KÜLTÜR-SANAT

Zamanda Yolculuk: Mamallapuram’ın Kayalara Oyulmuş Büyüleyici Tapınaklar

Tamil Nadu’nun kıyısında, tarih ve taşın iç içe geçtiği Mamallapuram’daki antik Hindu tapınakları, UNESCO tarafından dünya mirası olarak korunuyor.

Abone Ol

Güney Hindistan’ın Tamil Nadu eyaletinin Chengalpattu ilçesine bağlı Mamallapuram (diğer adıyla Mahabalipuram), yalnızca doğal güzellikleriyle değil, aynı zamanda taşı sanata dönüştüren binlerce yıllık anıtlarıyla da dikkat çekiyor. Bengal Körfezi'nin kıyısında yer alan bu tarihi şehir, 7. ve 8. yüzyıllarda Pallava Hanedanı döneminde inşa edilen eşsiz Hindu anıtlarıyla tanınıyor.

Taşta Hayat Bulan Miras

Mamallapuram, taş ustalığının zirveye ulaştığı yerlerden biri olarak kabul ediliyor. Bölgedeki anıtlar ve tapınaklar, tek parça kayalara oyulmuş yapılarıyla dikkat çekerken, Dravidian mimarisinin ilk örneklerini gözler önüne seriyor. Arjuna’nın Kefareti adlı devasa kaya rölyefi, Pancha Rathas (Beş Arabalı Tapınak), Krishna’nın Masalı, Mağara Tapınakları ve ünlü Kıyı Tapınağı (Shore Temple), bölgenin en çarpıcı yapılarından sadece birkaçı.

Bu yapılar sadece estetik anlamda değil, kültürel ve dini açıdan da büyük bir öneme sahip. Her biri, Hindu mitolojisinin önemli sahnelerini betimlerken, dönemin sanatsal ve mimari birikimini de yansıtıyor.

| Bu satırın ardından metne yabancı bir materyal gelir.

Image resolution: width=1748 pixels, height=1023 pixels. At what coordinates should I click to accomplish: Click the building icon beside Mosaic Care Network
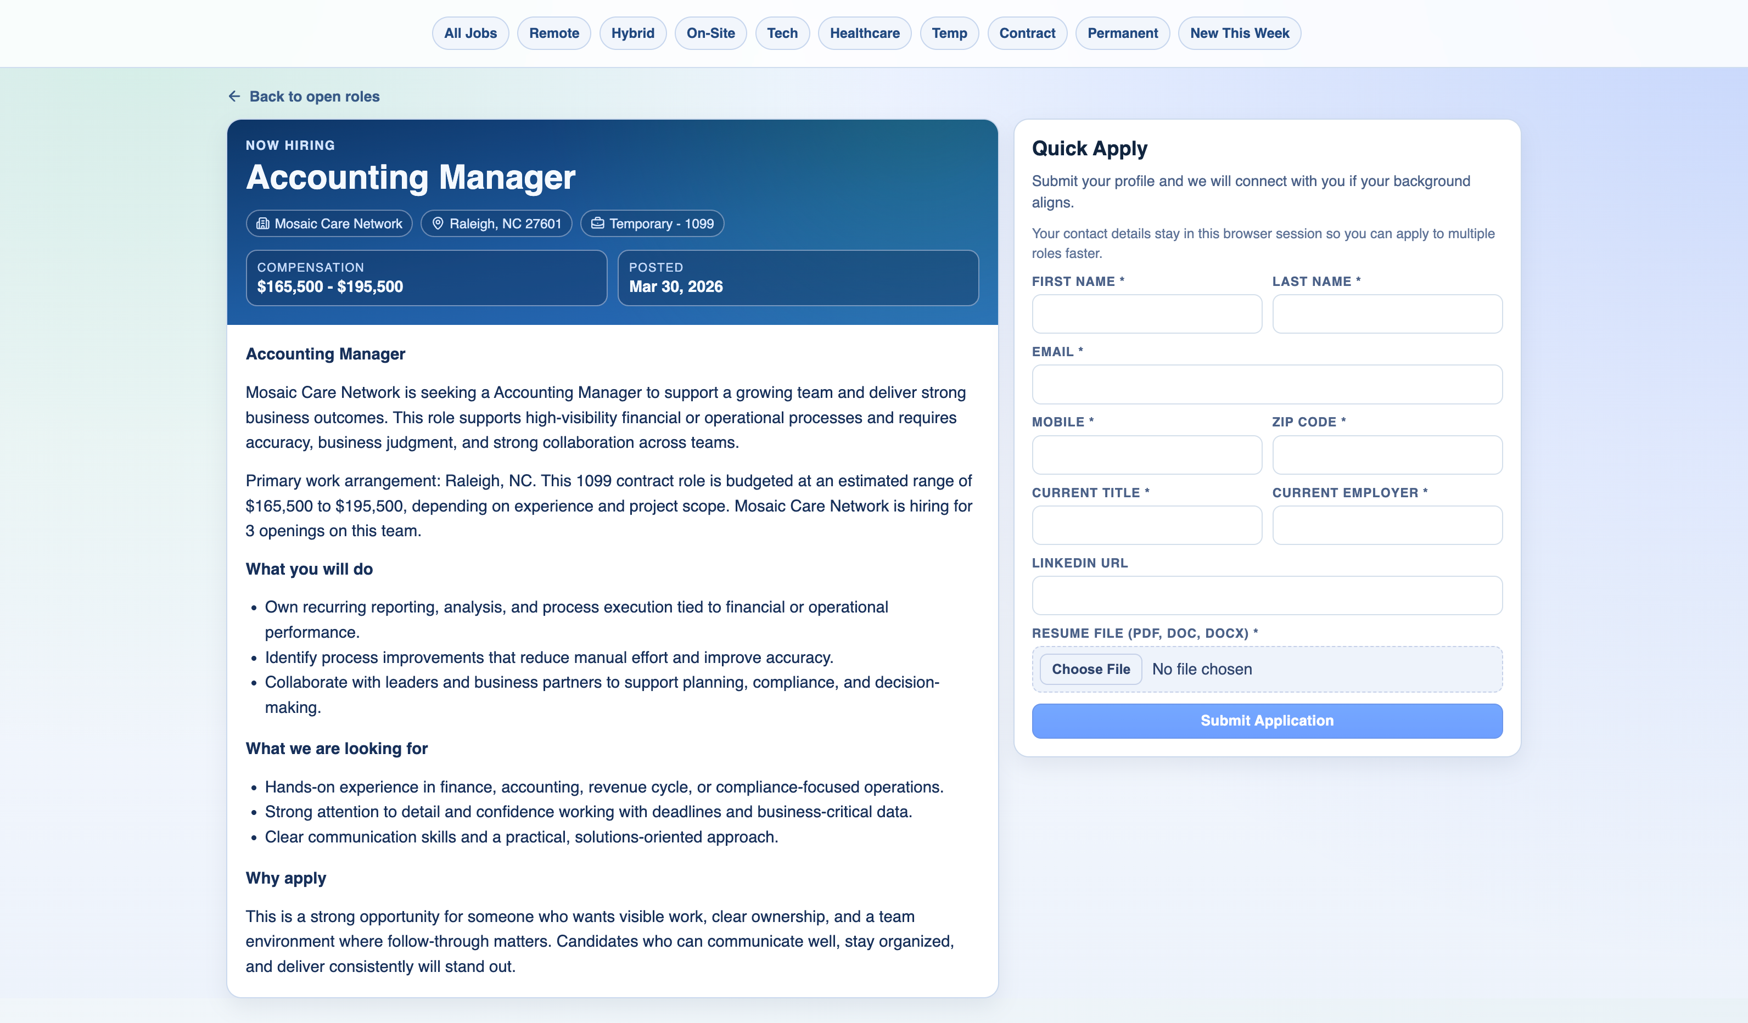coord(262,223)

UNESCO Korumasında Bir Dünya Mirası

Mamallapuram’daki bu etkileyici anıt grubu, 1984 yılında UNESCO Dünya Mirası Listesi’ne alınarak küresel ölçekte koruma altına alındı. UNESCO, bu kararı alırken bölgedeki yapıların “olağanüstü evrensel değer” taşıdığını ve insanlık tarihine ışık tuttuğunu vurguladı.

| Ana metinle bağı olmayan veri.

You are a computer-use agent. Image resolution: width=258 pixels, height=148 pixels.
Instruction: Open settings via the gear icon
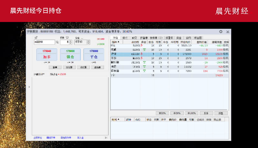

Bugün Mamallapuram, hem tarih tutkunları hem de mimari meraklıları için adeta açık hava müzesi niteliğinde. Her yıl binlerce turistin ziyaret ettiği bölge, Hindistan'ın kültürel turizmine de önemli katkılar sağlıyor.

Zamana Direnen Taşlar

Mamallapuram anıtları, yüzyıllar boyunca depremlere, rüzgârlara ve tuzlu deniz havasına karşı direnerek günümüze kadar ulaşmayı başardı. Bu yönüyle de sadece kültürel değil, aynı zamanda mühendislik açısından da etkileyici bir başarıyı temsil ediyor.

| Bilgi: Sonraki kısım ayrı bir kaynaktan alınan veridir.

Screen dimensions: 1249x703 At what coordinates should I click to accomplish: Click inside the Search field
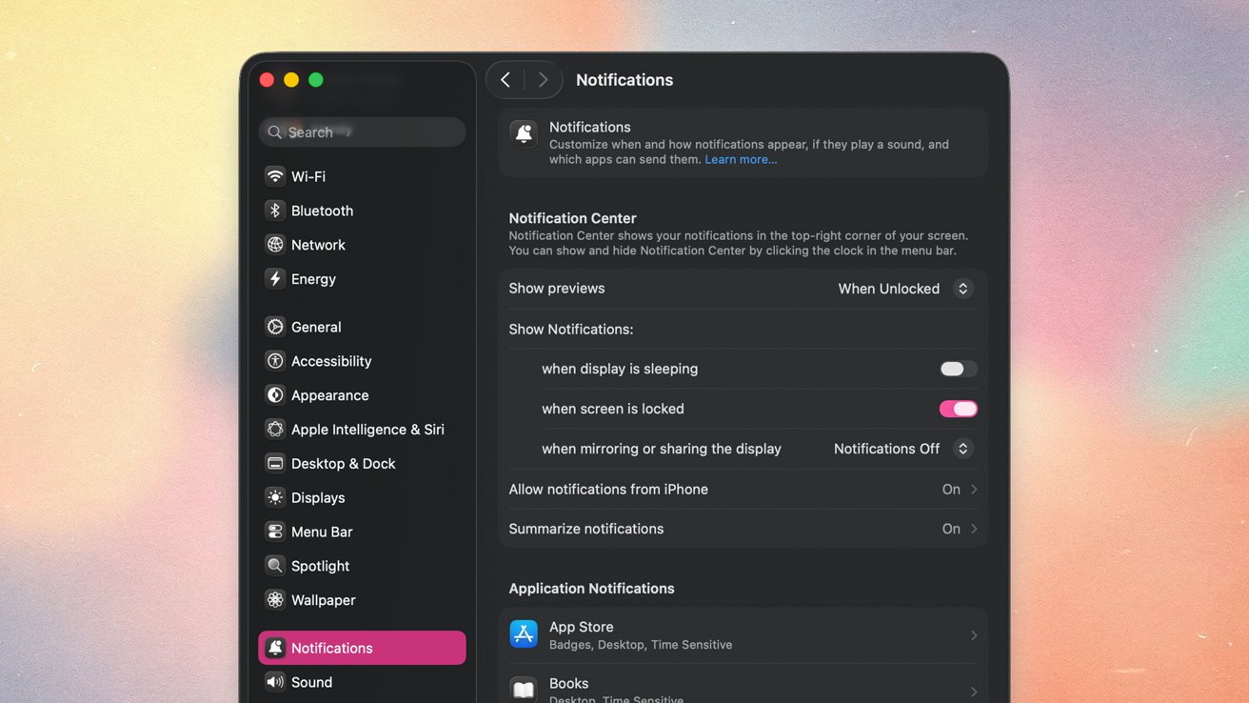pos(362,131)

Pallava hükümdarlarının bu anıtları yaptırırken dini olduğu kadar sanatsal bir motivasyonla hareket ettikleri düşünülüyor. Özellikle kayaya oyma tekniğiyle yaratılan sahneler, dönemin heykeltraşlık sanatının geldiği noktayı çarpıcı biçimde gözler önüne seriyor.